Le programme de Chaires de recherche du Canada réagit à une étude montrant que les lettres de recommandation rédigées pour des femmes sont moins convaincantes que celles qui sont rédigées pour leurs confrères masculins.

par NATALIE SAMSON | 03 DÉC 14

Les personnes qui militent pour des pratiques équitables en matière de recrutement dans le secteur canadien de l’enseignement supérieur s’en réjouissent : le prestigieux programme de Chaires de recherche du Canada (CRC) s’est récemment doté de nouvelles directives pour contrer les préjugés inconscients à l’encontre des femmes, désormais intégrées à ses consignes touchant la rédaction de lettres de recommandation.

Selon Michèle Boutin, directrice exécutive du Secrétariat du programme des CRC, ces nouvelles directives s’inspirent de deux études, menées en 2010 et en 2003 respectivement par l’American Association of University Women, et par Frances Trix et Carolyn Psenka de l’Université étatique Wayne. D’après ces études, les lettres de recommandation écrites pour des femmes sont généralement incomplètes ou brèves, incluent des termes comme « mère » ou « épouse », comportent peu d’adjectifs élogieux (« excellent », « exceptionnel », etc.), mettent l’accent sur les qualités personnelles plutôt que sur les compétences et les réalisations, et comportent souvent des formulations négatives susceptibles de semer le doute.
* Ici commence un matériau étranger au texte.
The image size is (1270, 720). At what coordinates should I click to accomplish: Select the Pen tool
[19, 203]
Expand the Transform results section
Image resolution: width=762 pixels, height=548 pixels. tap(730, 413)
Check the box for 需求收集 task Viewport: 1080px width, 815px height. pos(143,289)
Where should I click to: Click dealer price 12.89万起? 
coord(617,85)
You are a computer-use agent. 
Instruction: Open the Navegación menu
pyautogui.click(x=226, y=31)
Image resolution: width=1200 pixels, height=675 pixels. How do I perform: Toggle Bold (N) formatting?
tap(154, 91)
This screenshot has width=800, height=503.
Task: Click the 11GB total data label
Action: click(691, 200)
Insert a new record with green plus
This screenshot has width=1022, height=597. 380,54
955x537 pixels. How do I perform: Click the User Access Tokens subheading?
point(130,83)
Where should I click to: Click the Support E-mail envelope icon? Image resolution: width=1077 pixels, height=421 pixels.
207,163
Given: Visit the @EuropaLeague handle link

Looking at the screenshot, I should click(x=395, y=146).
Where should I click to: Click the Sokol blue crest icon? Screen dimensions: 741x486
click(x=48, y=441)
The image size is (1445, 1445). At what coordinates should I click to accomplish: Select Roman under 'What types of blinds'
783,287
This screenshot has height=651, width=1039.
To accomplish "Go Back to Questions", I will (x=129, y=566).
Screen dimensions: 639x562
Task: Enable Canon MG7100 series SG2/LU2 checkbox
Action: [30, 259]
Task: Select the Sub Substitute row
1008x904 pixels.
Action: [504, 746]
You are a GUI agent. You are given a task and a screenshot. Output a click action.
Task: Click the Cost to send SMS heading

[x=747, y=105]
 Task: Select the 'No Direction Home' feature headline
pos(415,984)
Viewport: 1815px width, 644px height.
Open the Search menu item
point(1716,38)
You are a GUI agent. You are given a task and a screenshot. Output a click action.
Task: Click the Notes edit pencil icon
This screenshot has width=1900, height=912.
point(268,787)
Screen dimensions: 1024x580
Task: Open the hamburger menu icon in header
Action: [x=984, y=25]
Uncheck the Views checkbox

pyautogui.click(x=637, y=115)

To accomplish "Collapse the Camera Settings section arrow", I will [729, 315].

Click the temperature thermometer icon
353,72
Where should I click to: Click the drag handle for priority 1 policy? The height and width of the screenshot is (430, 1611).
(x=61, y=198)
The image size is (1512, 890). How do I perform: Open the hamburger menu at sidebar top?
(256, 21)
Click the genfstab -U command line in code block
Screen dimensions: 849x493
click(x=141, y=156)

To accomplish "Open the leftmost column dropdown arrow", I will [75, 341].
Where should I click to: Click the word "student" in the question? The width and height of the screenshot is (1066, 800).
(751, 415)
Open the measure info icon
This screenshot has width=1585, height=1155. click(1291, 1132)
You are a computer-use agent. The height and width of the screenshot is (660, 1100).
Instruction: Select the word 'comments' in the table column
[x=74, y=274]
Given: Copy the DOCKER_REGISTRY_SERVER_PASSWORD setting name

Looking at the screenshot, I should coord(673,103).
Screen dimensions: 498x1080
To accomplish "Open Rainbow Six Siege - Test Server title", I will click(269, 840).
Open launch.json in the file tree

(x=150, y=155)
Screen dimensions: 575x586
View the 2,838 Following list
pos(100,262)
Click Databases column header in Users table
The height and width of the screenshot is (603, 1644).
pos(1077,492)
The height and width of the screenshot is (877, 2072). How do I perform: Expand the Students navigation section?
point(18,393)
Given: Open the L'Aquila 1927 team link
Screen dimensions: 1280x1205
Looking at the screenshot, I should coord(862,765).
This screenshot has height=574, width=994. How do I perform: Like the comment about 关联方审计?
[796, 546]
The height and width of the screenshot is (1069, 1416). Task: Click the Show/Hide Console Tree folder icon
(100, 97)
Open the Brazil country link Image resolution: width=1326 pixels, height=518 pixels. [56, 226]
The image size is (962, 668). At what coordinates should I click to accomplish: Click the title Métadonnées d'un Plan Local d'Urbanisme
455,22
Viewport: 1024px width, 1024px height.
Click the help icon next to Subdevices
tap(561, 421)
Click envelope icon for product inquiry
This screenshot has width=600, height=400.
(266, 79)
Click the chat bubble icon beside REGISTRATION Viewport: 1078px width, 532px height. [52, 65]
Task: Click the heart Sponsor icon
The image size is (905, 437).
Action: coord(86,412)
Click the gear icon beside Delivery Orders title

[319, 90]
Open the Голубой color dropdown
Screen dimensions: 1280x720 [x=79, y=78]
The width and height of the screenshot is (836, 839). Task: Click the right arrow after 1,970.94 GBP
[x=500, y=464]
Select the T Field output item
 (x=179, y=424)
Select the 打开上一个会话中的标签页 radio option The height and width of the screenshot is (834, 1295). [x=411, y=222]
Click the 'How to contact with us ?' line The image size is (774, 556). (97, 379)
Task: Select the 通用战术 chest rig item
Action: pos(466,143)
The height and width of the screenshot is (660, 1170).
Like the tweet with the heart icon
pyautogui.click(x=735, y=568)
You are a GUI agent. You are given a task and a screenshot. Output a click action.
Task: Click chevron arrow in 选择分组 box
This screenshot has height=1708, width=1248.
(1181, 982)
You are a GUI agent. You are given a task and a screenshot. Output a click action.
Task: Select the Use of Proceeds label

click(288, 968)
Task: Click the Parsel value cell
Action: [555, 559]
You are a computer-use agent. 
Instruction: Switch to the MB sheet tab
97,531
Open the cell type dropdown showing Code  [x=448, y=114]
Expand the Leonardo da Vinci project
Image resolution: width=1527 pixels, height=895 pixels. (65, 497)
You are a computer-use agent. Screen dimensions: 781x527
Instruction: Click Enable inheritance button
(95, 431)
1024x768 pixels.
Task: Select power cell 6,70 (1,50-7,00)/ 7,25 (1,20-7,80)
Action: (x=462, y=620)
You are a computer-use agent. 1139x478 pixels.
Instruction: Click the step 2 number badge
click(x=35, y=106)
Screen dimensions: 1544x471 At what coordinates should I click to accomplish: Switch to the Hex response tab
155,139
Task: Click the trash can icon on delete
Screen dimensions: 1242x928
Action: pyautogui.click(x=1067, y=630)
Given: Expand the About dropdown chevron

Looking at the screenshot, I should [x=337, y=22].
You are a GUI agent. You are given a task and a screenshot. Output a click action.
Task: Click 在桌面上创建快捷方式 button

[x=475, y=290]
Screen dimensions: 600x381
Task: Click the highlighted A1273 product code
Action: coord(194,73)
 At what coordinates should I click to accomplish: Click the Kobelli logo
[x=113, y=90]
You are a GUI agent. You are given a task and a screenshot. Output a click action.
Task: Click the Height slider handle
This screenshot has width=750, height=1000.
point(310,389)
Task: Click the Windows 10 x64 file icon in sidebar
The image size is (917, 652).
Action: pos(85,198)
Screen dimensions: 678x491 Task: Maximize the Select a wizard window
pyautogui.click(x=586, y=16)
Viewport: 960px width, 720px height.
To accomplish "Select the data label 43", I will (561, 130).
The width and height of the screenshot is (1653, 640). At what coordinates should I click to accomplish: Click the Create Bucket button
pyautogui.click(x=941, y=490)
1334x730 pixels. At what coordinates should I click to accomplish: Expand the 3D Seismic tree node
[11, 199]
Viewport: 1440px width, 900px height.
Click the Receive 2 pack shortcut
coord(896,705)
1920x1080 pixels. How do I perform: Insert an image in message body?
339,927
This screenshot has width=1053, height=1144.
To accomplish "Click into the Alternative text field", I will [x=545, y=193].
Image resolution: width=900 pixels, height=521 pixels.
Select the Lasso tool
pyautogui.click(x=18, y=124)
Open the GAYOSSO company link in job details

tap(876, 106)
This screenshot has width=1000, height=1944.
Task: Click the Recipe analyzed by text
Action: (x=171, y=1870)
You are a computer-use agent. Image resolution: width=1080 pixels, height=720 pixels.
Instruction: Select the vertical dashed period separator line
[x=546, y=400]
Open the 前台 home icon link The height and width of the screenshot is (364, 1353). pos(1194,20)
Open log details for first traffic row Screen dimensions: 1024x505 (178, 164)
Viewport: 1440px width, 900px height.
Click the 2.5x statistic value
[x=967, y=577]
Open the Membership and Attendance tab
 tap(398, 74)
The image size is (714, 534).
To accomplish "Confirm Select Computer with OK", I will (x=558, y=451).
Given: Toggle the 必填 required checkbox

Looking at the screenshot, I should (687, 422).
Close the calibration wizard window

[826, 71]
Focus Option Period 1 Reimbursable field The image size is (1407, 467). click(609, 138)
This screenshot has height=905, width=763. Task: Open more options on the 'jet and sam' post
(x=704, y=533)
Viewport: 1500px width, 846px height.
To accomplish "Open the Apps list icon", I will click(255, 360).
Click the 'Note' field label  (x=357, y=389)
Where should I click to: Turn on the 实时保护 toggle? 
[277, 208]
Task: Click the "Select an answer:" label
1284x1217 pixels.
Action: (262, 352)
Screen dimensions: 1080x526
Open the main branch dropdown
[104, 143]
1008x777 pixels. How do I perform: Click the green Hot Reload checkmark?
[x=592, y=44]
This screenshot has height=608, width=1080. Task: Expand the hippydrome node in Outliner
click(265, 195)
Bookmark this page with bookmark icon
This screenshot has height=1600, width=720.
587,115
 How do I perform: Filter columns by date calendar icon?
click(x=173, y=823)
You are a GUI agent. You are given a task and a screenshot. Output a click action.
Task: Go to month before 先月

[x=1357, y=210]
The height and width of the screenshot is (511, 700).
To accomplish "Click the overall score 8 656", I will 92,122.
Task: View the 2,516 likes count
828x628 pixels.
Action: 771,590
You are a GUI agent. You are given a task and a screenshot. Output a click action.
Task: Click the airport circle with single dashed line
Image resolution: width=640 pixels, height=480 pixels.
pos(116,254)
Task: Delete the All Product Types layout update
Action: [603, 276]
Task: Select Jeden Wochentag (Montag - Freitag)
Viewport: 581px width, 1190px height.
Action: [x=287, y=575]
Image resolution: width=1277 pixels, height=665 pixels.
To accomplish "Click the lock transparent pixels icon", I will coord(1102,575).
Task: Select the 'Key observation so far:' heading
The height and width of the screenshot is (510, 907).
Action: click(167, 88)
Tel est le cas, que le répondant soit un homme ou une femme.

« En raison de l’importance qui est accordée aux lettres de recommandation dans le cadre du processus de mises en candidature du programme des CRC (trois sont exigées), il était capital de porter ce problème à l’attention des répondants », précise Mme Boutin.

Selon les nouvelles directives, les lettres de recommandation doivent porter spécifiquement sur les exigences de la chaire à pourvoir et éviter les stéréotypes sexistes qualifiant les candidates d’aimables, de sympathiques ou de maternelles; utiliser les titres officiels et noms de famille des candidates plutôt que leurs prénoms; ne comporter ni omission ni énoncé involontaire pouvant semer le doute, être négatif ou mal expliqué (p. ex. « pourrait être un excellent chef de file » plutôt que « est un chef de file établi »).

Selon Janice Dodd, professeure de physiologie et de pathophysiologie ainsi que d’études de genre à l’Université du Manitoba, les préjugés inconscients relativement à l’expertise et aux compétences des femmes sont un obstacle courant à l’avancement professionnel des femmes en milieu universitaire, raison pour laquelle l’adoption des nouvelles directives revêt une telle importance. « Une lettre de recommandation doit faire explicitement état de l’immense potentiel de la candidate. Sans l’emploi d’adjectifs comme “excellent” ou “exceptionnel”, comment y parvenir? »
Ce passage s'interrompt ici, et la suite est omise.